▶ [Provided data]
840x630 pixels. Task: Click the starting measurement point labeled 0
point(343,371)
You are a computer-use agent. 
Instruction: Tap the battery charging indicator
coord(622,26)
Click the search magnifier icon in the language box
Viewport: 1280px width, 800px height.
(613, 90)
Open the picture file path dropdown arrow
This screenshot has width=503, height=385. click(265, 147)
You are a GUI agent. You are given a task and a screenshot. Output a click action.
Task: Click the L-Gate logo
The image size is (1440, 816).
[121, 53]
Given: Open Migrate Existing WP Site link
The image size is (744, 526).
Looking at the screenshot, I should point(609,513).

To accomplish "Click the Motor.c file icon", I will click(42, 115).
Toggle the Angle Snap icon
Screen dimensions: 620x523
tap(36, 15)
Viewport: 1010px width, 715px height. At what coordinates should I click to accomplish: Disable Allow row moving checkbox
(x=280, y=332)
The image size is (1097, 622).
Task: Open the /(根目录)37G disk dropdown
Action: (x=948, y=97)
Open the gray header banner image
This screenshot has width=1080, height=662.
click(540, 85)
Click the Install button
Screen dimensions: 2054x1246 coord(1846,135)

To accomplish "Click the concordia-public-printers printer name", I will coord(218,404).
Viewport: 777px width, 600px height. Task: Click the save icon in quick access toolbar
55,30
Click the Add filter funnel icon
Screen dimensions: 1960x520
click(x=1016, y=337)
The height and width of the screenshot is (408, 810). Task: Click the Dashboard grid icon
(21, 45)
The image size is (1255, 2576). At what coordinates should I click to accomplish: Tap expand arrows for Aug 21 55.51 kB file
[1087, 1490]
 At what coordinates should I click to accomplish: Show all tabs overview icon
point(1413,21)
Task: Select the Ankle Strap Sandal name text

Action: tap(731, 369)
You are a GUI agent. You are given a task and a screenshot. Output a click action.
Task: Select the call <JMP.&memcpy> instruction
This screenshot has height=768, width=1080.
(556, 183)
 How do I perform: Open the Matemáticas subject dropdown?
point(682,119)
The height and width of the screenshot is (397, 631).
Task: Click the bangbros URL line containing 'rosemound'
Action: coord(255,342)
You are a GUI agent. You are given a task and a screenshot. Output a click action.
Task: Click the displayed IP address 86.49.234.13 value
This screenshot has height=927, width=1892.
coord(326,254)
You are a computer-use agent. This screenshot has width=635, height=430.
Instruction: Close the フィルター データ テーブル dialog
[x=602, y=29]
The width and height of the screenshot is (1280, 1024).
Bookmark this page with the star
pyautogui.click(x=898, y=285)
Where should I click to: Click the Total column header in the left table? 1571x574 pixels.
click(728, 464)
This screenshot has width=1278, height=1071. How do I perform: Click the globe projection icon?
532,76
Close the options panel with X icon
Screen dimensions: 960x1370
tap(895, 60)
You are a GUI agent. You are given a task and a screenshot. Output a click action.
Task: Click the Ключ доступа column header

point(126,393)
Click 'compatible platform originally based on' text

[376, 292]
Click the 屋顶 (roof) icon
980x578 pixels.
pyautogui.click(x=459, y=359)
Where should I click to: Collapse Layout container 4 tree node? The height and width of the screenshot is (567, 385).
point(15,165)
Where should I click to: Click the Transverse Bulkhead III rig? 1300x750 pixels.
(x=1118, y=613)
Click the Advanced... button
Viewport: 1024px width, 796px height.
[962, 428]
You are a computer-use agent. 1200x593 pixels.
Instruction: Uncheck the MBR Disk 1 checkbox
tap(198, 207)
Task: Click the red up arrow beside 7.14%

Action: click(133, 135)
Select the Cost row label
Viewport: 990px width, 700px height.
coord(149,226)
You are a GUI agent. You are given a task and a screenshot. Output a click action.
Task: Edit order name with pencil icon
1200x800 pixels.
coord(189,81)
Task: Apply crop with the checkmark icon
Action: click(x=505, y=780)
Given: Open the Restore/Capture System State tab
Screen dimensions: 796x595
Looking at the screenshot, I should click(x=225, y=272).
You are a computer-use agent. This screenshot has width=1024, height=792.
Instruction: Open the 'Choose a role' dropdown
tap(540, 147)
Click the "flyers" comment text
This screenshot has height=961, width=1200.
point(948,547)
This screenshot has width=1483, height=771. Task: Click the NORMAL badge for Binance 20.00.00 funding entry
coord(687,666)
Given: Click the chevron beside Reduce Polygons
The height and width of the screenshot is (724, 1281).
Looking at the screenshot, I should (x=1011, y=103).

▶ [Exercise instructions] Give back, unchanged, the run of lines in the listing above that begins at the line containing "Task: Select the Ankle Strap Sandal name text" and ends at the line containing "Given: Open the", both included.

▶ [Task solution]
Task: Select the Ankle Strap Sandal name text

Action: tap(731, 369)
You are a GUI agent. You are given a task and a screenshot. Output a click action.
Task: Select the call <JMP.&memcpy> instruction
This screenshot has height=768, width=1080.
(556, 183)
 How do I perform: Open the Matemáticas subject dropdown?
point(682,119)
The height and width of the screenshot is (397, 631).
Task: Click the bangbros URL line containing 'rosemound'
Action: coord(255,342)
You are a GUI agent. You are given a task and a screenshot. Output a click action.
Task: Click the displayed IP address 86.49.234.13 value
This screenshot has height=927, width=1892.
coord(326,254)
You are a computer-use agent. This screenshot has width=635, height=430.
Instruction: Close the フィルター データ テーブル dialog
[x=602, y=29]
The width and height of the screenshot is (1280, 1024).
Bookmark this page with the star
pyautogui.click(x=898, y=285)
Where should I click to: Click the Total column header in the left table? 1571x574 pixels.
click(728, 464)
This screenshot has width=1278, height=1071. How do I perform: Click the globe projection icon?
532,76
Close the options panel with X icon
Screen dimensions: 960x1370
tap(895, 60)
You are a GUI agent. You are given a task and a screenshot. Output a click action.
Task: Click the Ключ доступа column header

point(126,393)
Click 'compatible platform originally based on' text

[376, 292]
Click the 屋顶 (roof) icon
980x578 pixels.
pyautogui.click(x=459, y=359)
Where should I click to: Collapse Layout container 4 tree node? The height and width of the screenshot is (567, 385).
point(15,165)
Where should I click to: Click the Transverse Bulkhead III rig? 1300x750 pixels.
(x=1118, y=613)
Click the Advanced... button
Viewport: 1024px width, 796px height.
[962, 428]
You are a computer-use agent. 1200x593 pixels.
Instruction: Uncheck the MBR Disk 1 checkbox
tap(198, 207)
Task: Click the red up arrow beside 7.14%

Action: click(133, 135)
Select the Cost row label
Viewport: 990px width, 700px height.
coord(149,226)
You are a GUI agent. You are given a task and a screenshot. Output a click action.
Task: Edit order name with pencil icon
1200x800 pixels.
coord(189,81)
Task: Apply crop with the checkmark icon
Action: click(x=505, y=780)
Given: Open the Restore/Capture System State tab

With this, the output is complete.